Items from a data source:

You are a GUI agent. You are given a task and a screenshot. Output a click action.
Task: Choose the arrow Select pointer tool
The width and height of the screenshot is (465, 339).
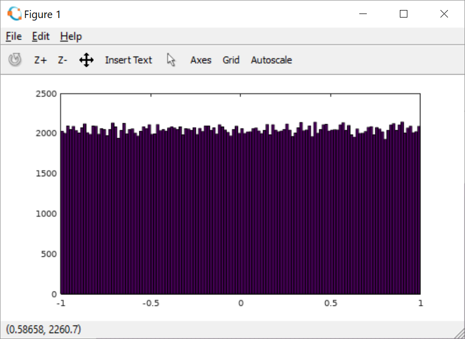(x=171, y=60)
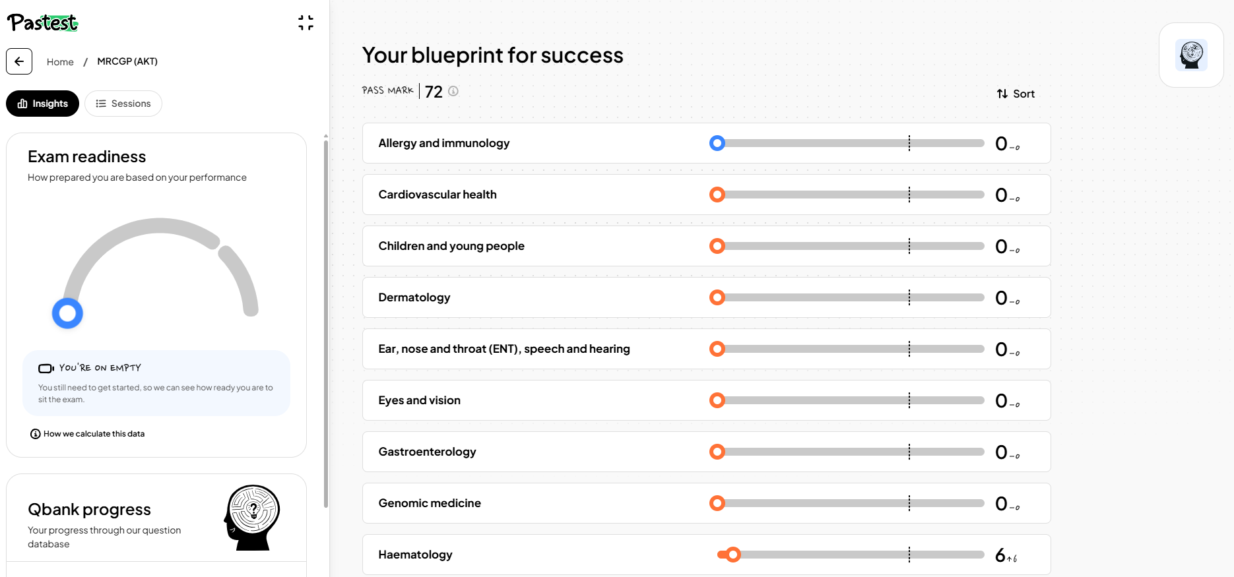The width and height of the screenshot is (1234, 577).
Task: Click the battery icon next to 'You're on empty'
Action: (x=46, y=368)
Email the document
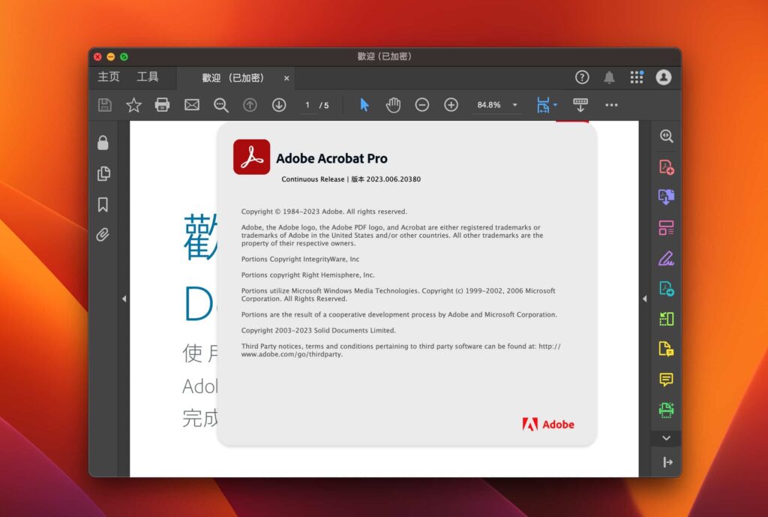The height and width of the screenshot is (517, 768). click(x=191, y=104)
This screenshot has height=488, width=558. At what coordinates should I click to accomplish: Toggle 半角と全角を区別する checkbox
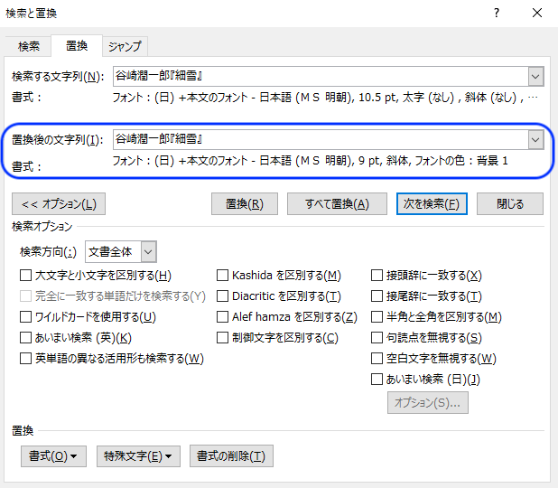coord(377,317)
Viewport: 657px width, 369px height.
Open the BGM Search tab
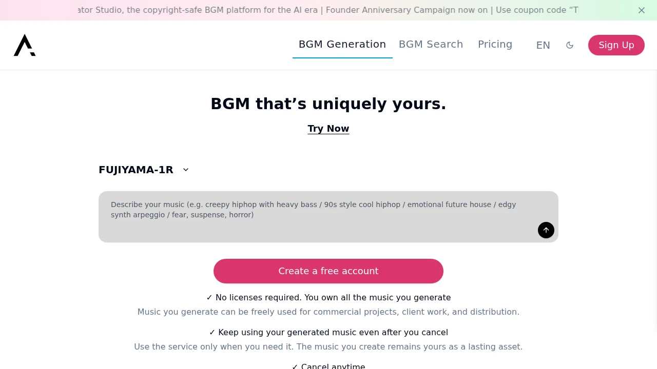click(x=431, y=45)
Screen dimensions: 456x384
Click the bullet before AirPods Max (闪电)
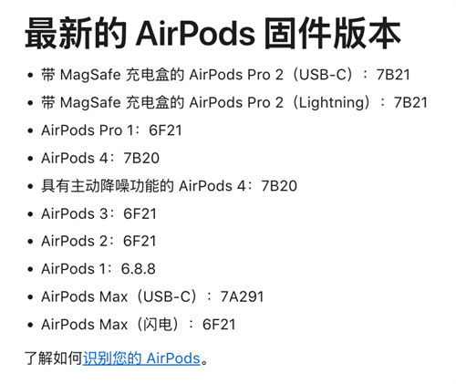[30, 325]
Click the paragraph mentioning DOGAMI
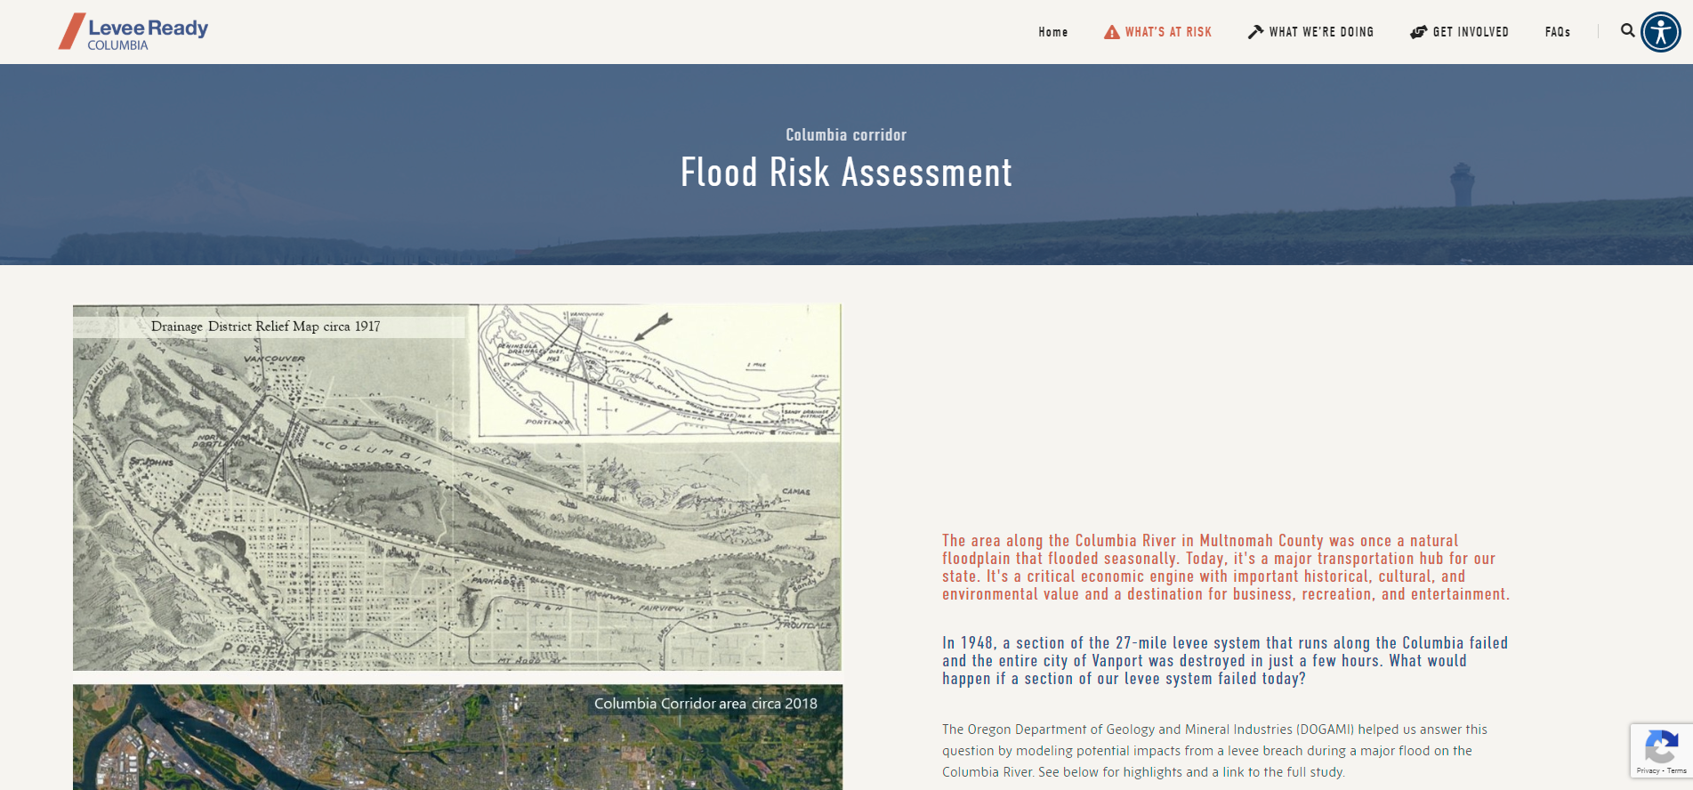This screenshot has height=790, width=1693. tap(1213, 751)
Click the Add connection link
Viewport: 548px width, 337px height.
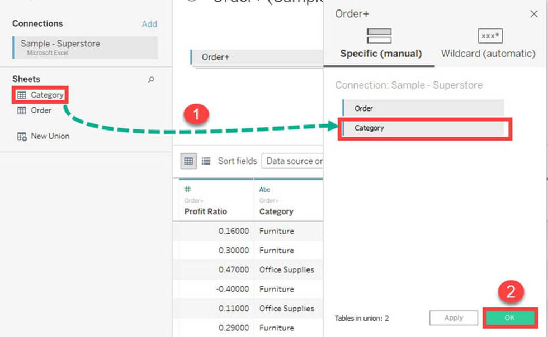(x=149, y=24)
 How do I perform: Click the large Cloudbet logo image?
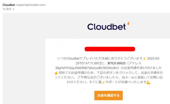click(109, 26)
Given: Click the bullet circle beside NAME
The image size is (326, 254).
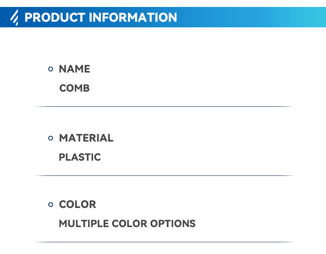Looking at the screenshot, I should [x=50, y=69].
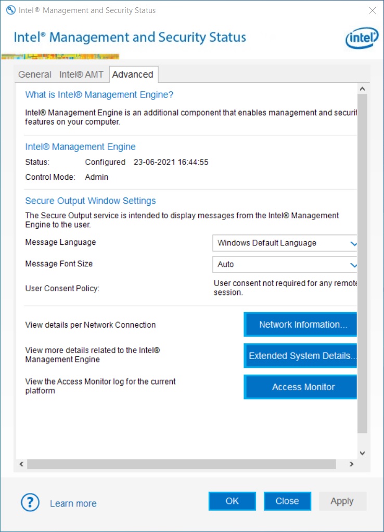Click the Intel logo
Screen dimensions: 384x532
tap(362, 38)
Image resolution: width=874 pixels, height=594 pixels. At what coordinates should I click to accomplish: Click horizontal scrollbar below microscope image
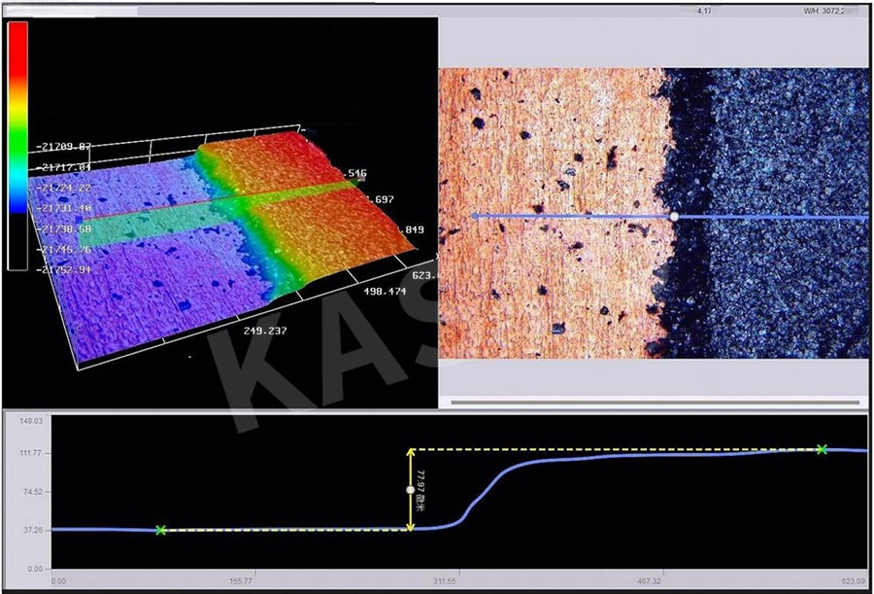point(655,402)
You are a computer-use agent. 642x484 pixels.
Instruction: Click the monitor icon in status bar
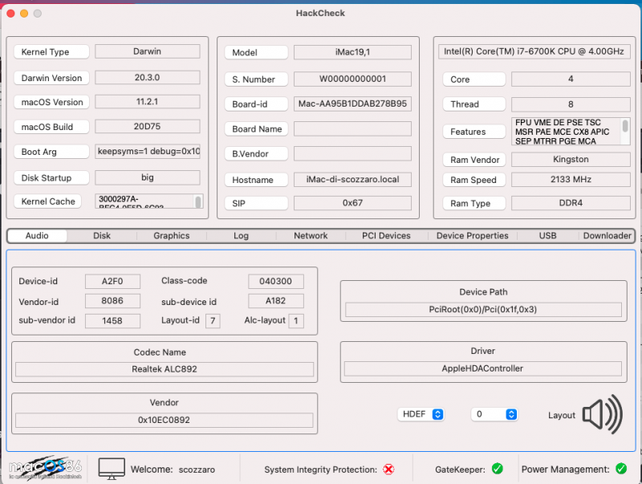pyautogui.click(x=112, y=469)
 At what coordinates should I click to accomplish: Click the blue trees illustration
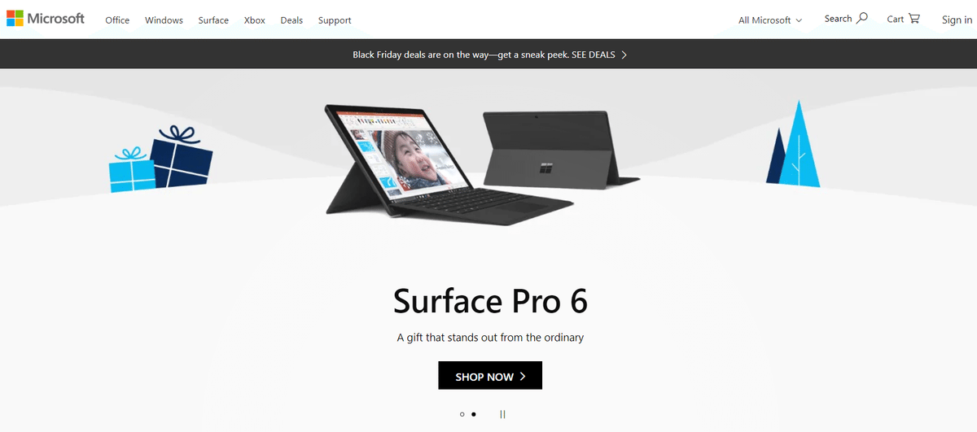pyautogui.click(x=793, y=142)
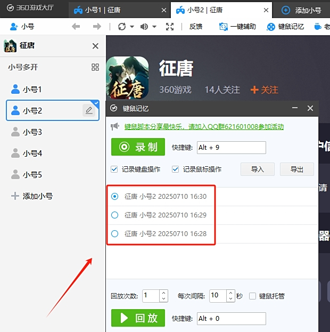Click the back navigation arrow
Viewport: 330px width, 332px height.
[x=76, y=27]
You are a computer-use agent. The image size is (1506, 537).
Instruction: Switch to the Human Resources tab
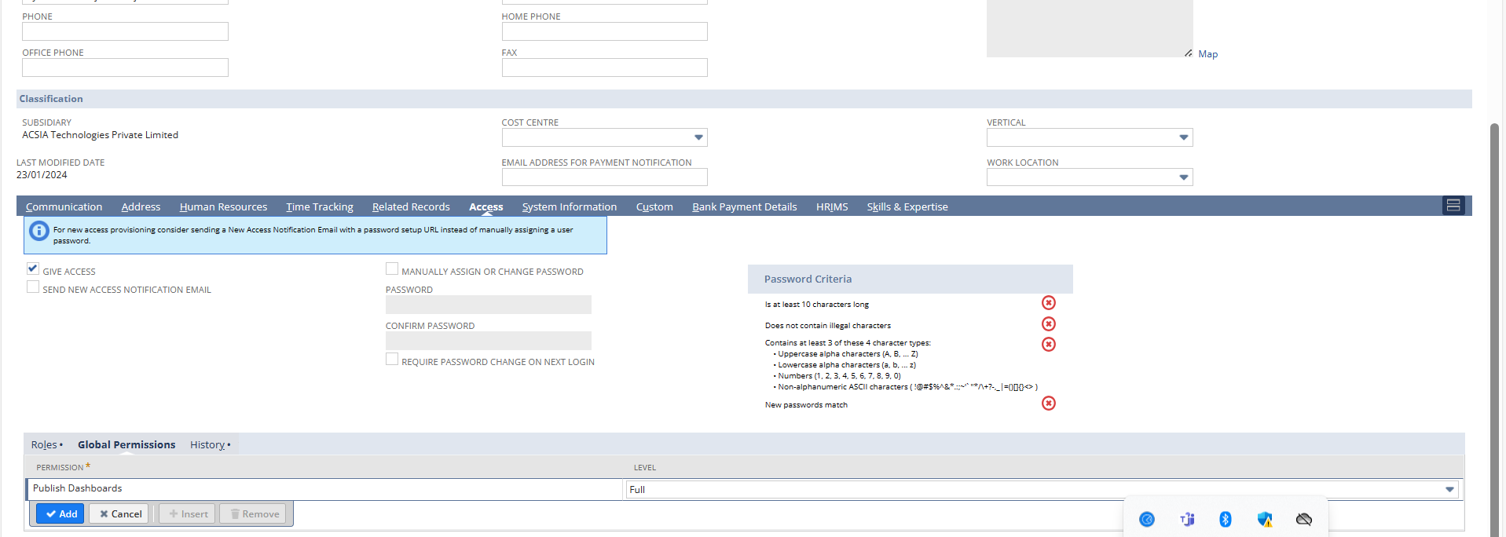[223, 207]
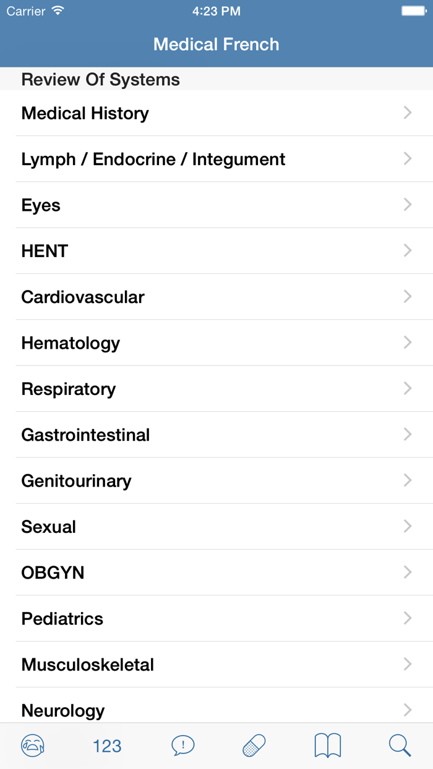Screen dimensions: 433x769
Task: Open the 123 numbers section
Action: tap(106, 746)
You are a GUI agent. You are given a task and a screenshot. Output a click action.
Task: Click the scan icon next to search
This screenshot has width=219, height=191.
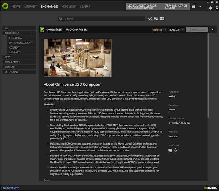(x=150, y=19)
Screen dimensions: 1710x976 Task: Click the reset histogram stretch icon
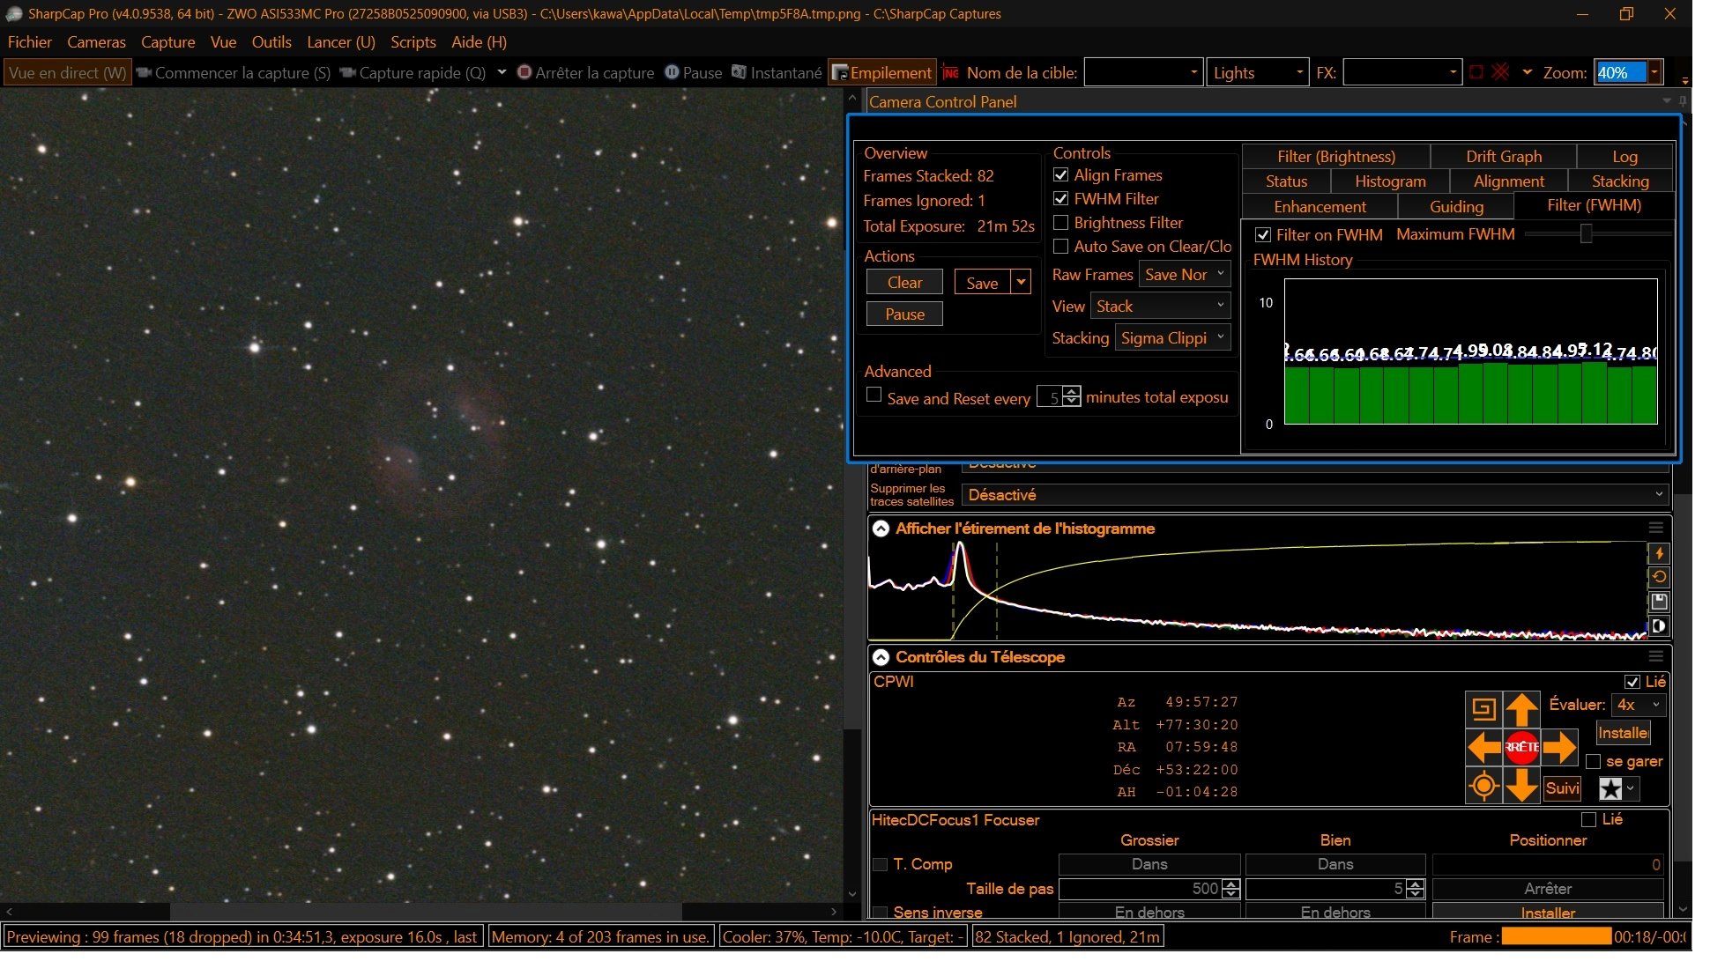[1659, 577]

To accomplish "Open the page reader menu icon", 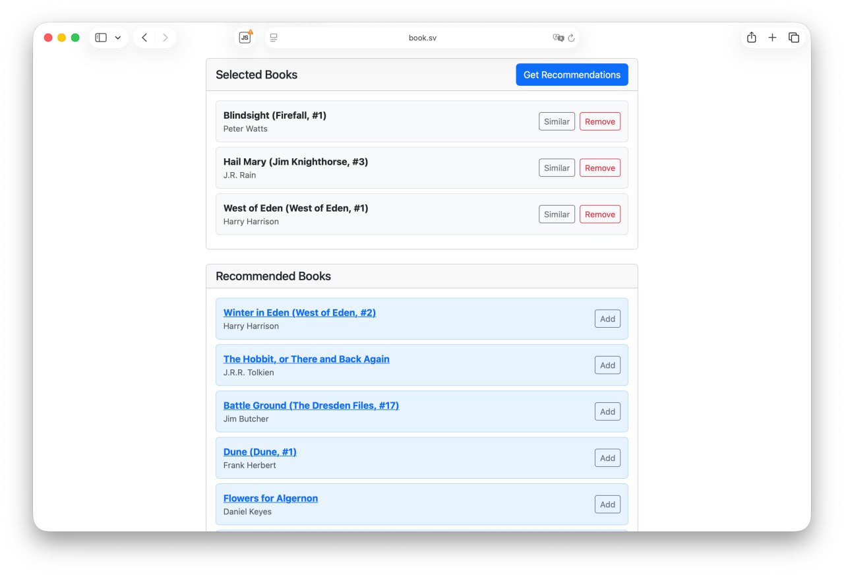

◆ What this task involves: Word for word, restate all of the entries above and leave each picture out.

◆ Exercise response:
You are a GUI agent. You are given a task and a screenshot. Output a click action.
Task: Choose the arrow Select pointer tool
The width and height of the screenshot is (465, 339).
(x=171, y=60)
The width and height of the screenshot is (1234, 577).
Task: Click the battery icon next to 'You're on empty'
Action: (x=46, y=368)
Email the document
The height and width of the screenshot is (517, 768). click(x=191, y=104)
This screenshot has height=488, width=558. At what coordinates should I click to accomplish: Toggle 半角と全角を区別する checkbox
coord(377,317)
Viewport: 657px width, 369px height.
Open the BGM Search tab
click(x=431, y=45)
Screen dimensions: 456x384
Click the bullet before AirPods Max (闪电)
[30, 325]
Click the paragraph mentioning DOGAMI
This screenshot has height=790, width=1693. tap(1213, 751)
Click the Add connection link
Viewport: 548px width, 337px height.
(x=149, y=24)
 How do I perform: Click the large Cloudbet logo image?
click(109, 26)
Given: Click the bullet circle beside NAME
The image size is (326, 254).
Looking at the screenshot, I should [x=50, y=69].
Click the Intel logo
Screen dimensions: 384x532
tap(362, 38)
Image resolution: width=874 pixels, height=594 pixels. At what coordinates should I click to accomplish: Click horizontal scrollbar below microscope image
point(655,402)
You are a computer-use agent. 642x484 pixels.
Instruction: Click the monitor icon in status bar
pyautogui.click(x=112, y=469)
 At what coordinates should I click to accomplish: Click the blue trees illustration
pyautogui.click(x=793, y=142)
Click the back navigation arrow
Viewport: 330px width, 332px height.
[x=76, y=27]
You are a computer-use agent. The image size is (1506, 537).
Instruction: Switch to the Human Resources tab
[223, 207]
Screen dimensions: 433x769
Task: Open the 123 numbers section
Action: tap(106, 746)
You are a GUI agent. You are given a task and a screenshot. Output a click action.
Task: Click the scan icon next to search
This screenshot has width=219, height=191.
(x=150, y=19)
Screen dimensions: 1710x976 Task: Click the reset histogram stretch icon
[1659, 577]

To accomplish "Open the page reader menu icon", 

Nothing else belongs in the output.